Task directions:
In the records below, find the line with "You are a GUI" and the line with "The height and". Print both exactly, along with every line between them, and no other line.
:: Data to process ::
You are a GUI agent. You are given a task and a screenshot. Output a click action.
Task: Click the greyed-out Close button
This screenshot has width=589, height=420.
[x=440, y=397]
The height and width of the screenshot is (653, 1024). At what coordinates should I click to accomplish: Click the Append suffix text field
:::
:: Data to process ::
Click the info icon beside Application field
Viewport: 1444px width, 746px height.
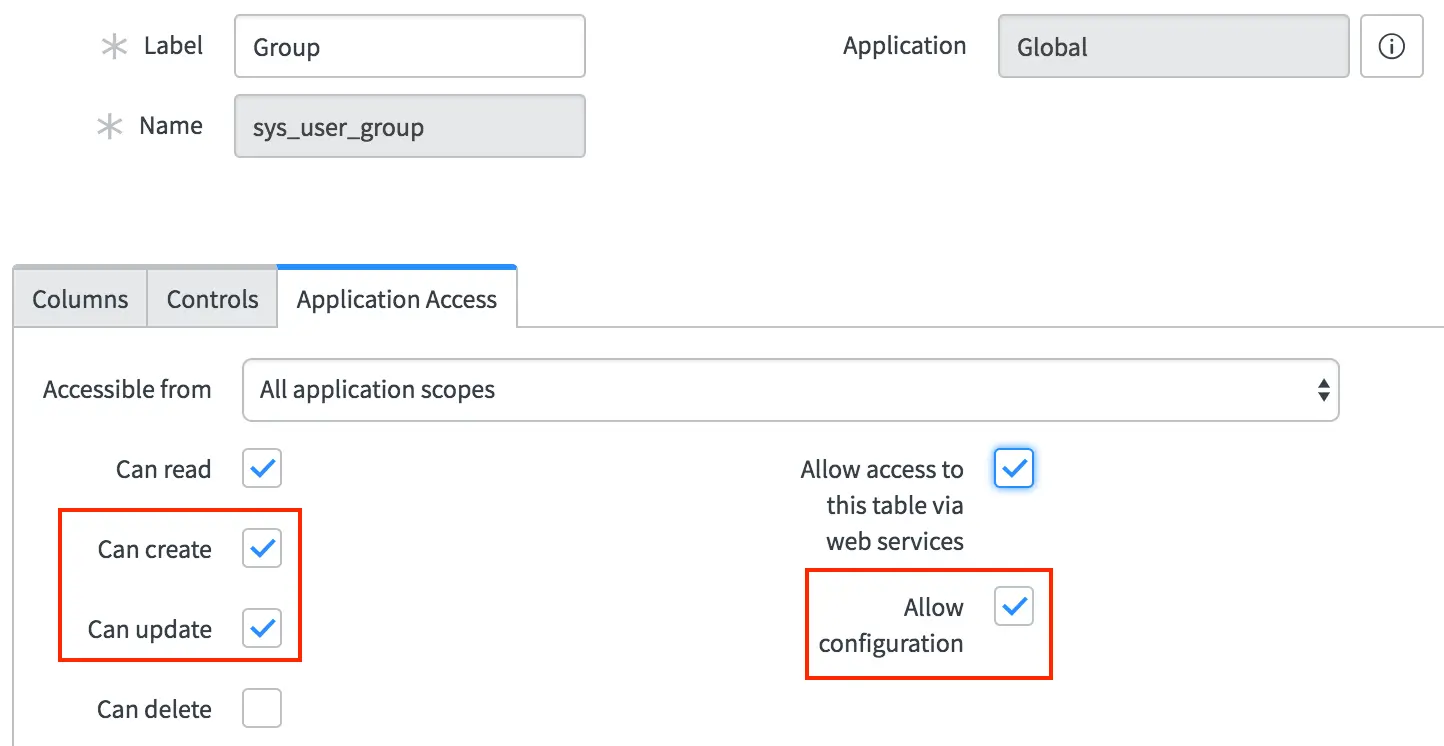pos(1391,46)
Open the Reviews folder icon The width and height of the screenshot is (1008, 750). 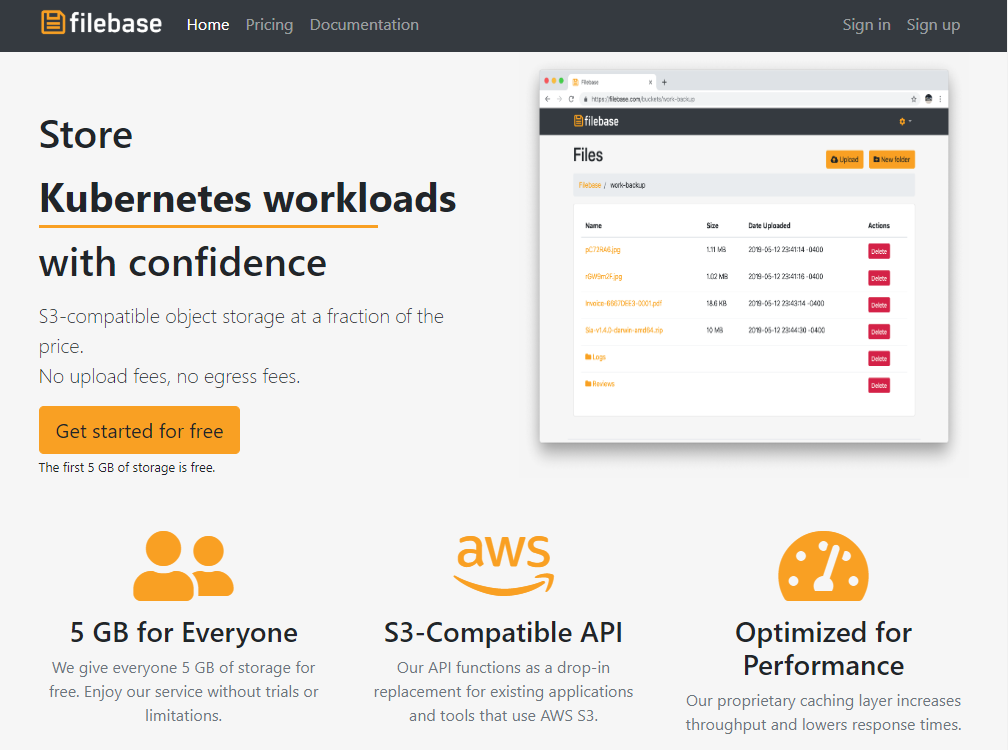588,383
:::
:: Data to process ::
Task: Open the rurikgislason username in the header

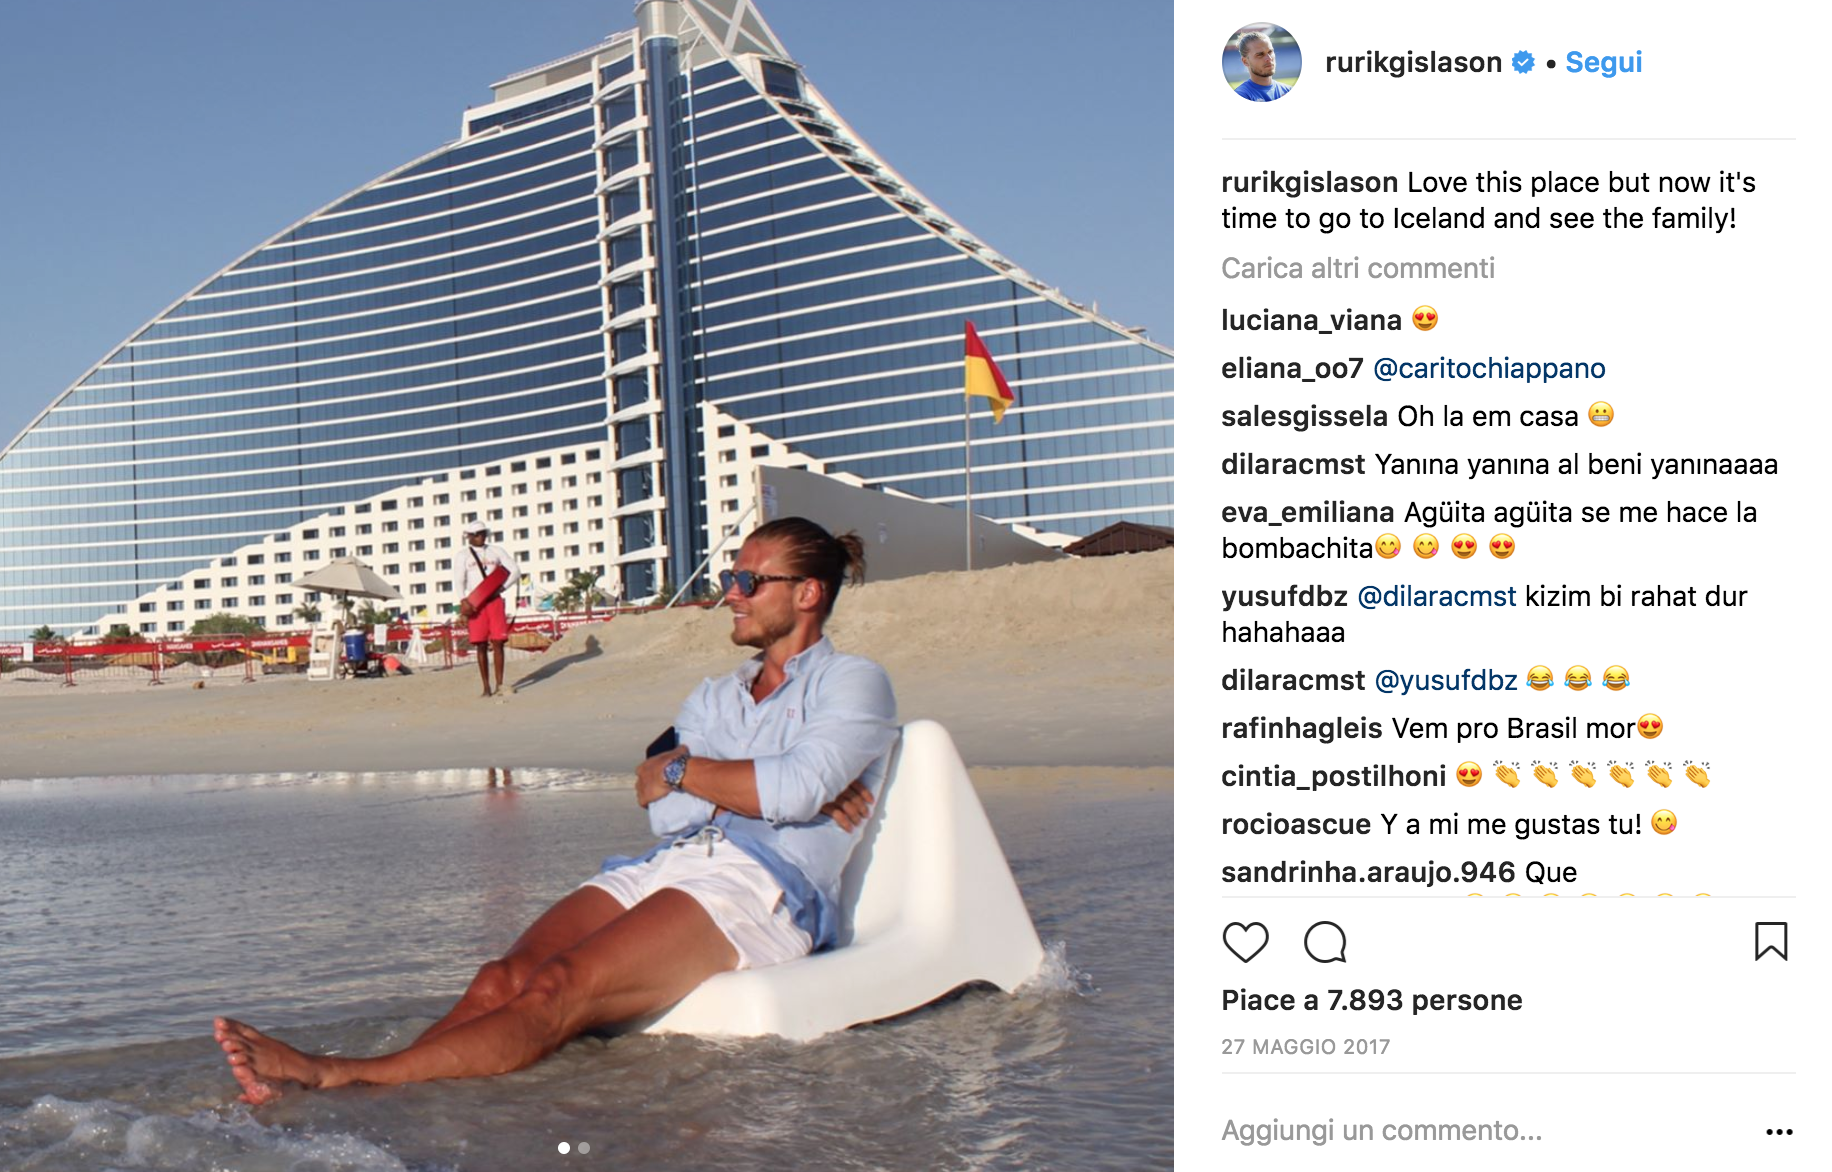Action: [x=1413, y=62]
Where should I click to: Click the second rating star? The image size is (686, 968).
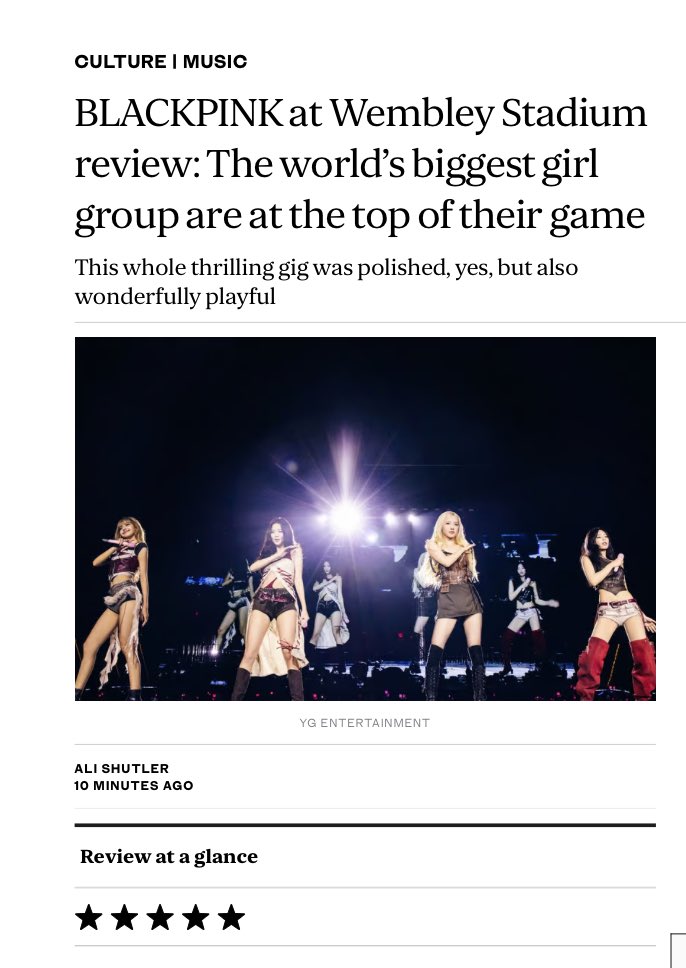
:::
Exercise response:
You are a GUI agent. You are given a task and a screenshot. Output a click action.
Task: Click the greyed-out Close button
This screenshot has width=589, height=420.
[x=440, y=397]
The height and width of the screenshot is (653, 1024). At what coordinates should I click to accomplish: Click the Append suffix text field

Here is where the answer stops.